Information given
□ □ □ □

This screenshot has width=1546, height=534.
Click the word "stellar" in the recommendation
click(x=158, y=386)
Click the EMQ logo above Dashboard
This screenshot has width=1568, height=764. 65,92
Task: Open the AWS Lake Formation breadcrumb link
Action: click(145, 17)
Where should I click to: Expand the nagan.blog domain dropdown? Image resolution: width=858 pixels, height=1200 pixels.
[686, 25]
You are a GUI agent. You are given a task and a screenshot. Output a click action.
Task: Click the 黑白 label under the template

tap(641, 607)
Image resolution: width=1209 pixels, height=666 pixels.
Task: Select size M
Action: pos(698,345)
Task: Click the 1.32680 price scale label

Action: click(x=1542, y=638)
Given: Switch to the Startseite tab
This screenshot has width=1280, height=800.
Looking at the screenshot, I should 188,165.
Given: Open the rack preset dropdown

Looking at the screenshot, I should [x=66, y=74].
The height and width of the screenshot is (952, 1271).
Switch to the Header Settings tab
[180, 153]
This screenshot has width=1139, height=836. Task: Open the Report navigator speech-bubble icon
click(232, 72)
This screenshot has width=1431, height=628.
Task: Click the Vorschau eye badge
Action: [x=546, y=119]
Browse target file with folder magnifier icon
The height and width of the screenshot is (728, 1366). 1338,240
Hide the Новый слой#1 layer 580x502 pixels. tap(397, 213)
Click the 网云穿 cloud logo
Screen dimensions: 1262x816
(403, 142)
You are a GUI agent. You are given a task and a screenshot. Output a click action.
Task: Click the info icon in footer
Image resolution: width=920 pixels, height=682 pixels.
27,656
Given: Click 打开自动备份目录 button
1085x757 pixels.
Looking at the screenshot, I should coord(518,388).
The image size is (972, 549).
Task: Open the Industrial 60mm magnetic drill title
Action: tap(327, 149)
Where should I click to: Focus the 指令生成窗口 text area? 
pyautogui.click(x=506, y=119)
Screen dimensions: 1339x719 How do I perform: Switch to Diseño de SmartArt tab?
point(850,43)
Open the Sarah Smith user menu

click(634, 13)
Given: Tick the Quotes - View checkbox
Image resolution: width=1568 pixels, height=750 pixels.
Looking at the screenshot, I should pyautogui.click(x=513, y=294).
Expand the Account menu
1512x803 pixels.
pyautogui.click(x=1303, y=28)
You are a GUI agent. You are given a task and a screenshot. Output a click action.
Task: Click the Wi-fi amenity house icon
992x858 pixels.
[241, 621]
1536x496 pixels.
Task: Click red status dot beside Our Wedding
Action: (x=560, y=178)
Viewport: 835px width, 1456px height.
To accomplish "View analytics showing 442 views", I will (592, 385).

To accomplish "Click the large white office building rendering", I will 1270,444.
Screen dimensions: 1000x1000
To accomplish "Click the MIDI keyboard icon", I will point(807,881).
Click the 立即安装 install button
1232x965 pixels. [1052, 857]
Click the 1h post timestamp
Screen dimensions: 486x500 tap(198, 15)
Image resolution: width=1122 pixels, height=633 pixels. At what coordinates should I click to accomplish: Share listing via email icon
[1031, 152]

□ □ □ □

Can you set down every one of the records above again, word for word and line for line, with nothing changed or left out?

Written solution
This screenshot has width=1546, height=534.
Click the word "stellar" in the recommendation
click(x=158, y=386)
Click the EMQ logo above Dashboard
This screenshot has width=1568, height=764. 65,92
Task: Open the AWS Lake Formation breadcrumb link
Action: click(145, 17)
Where should I click to: Expand the nagan.blog domain dropdown? Image resolution: width=858 pixels, height=1200 pixels.
[686, 25]
You are a GUI agent. You are given a task and a screenshot. Output a click action.
Task: Click the 黑白 label under the template

tap(641, 607)
Image resolution: width=1209 pixels, height=666 pixels.
Task: Select size M
Action: pos(698,345)
Task: Click the 1.32680 price scale label

Action: click(x=1542, y=638)
Given: Switch to the Startseite tab
This screenshot has width=1280, height=800.
Looking at the screenshot, I should 188,165.
Given: Open the rack preset dropdown

Looking at the screenshot, I should [x=66, y=74].
The height and width of the screenshot is (952, 1271).
Switch to the Header Settings tab
[180, 153]
This screenshot has width=1139, height=836. Task: Open the Report navigator speech-bubble icon
click(232, 72)
This screenshot has width=1431, height=628.
Task: Click the Vorschau eye badge
Action: [x=546, y=119]
Browse target file with folder magnifier icon
The height and width of the screenshot is (728, 1366). 1338,240
Hide the Новый слой#1 layer 580x502 pixels. tap(397, 213)
Click the 网云穿 cloud logo
Screen dimensions: 1262x816
(403, 142)
You are a GUI agent. You are given a task and a screenshot. Output a click action.
Task: Click the info icon in footer
Image resolution: width=920 pixels, height=682 pixels.
27,656
Given: Click 打开自动备份目录 button
1085x757 pixels.
Looking at the screenshot, I should coord(518,388).
The image size is (972, 549).
Task: Open the Industrial 60mm magnetic drill title
Action: tap(327, 149)
Where should I click to: Focus the 指令生成窗口 text area? 
pyautogui.click(x=506, y=119)
Screen dimensions: 1339x719 How do I perform: Switch to Diseño de SmartArt tab?
point(850,43)
Open the Sarah Smith user menu

click(634, 13)
Given: Tick the Quotes - View checkbox
Image resolution: width=1568 pixels, height=750 pixels.
Looking at the screenshot, I should pyautogui.click(x=513, y=294).
Expand the Account menu
1512x803 pixels.
pyautogui.click(x=1303, y=28)
You are a GUI agent. You are given a task and a screenshot. Output a click action.
Task: Click the Wi-fi amenity house icon
992x858 pixels.
[241, 621]
1536x496 pixels.
Task: Click red status dot beside Our Wedding
Action: (x=560, y=178)
Viewport: 835px width, 1456px height.
To accomplish "View analytics showing 442 views", I will (592, 385).

To accomplish "Click the large white office building rendering", I will 1270,444.
Screen dimensions: 1000x1000
To accomplish "Click the MIDI keyboard icon", I will point(807,881).
Click the 立即安装 install button
1232x965 pixels. [1052, 857]
Click the 1h post timestamp
Screen dimensions: 486x500 tap(198, 15)
Image resolution: width=1122 pixels, height=633 pixels. At what coordinates should I click to accomplish: Share listing via email icon
[1031, 152]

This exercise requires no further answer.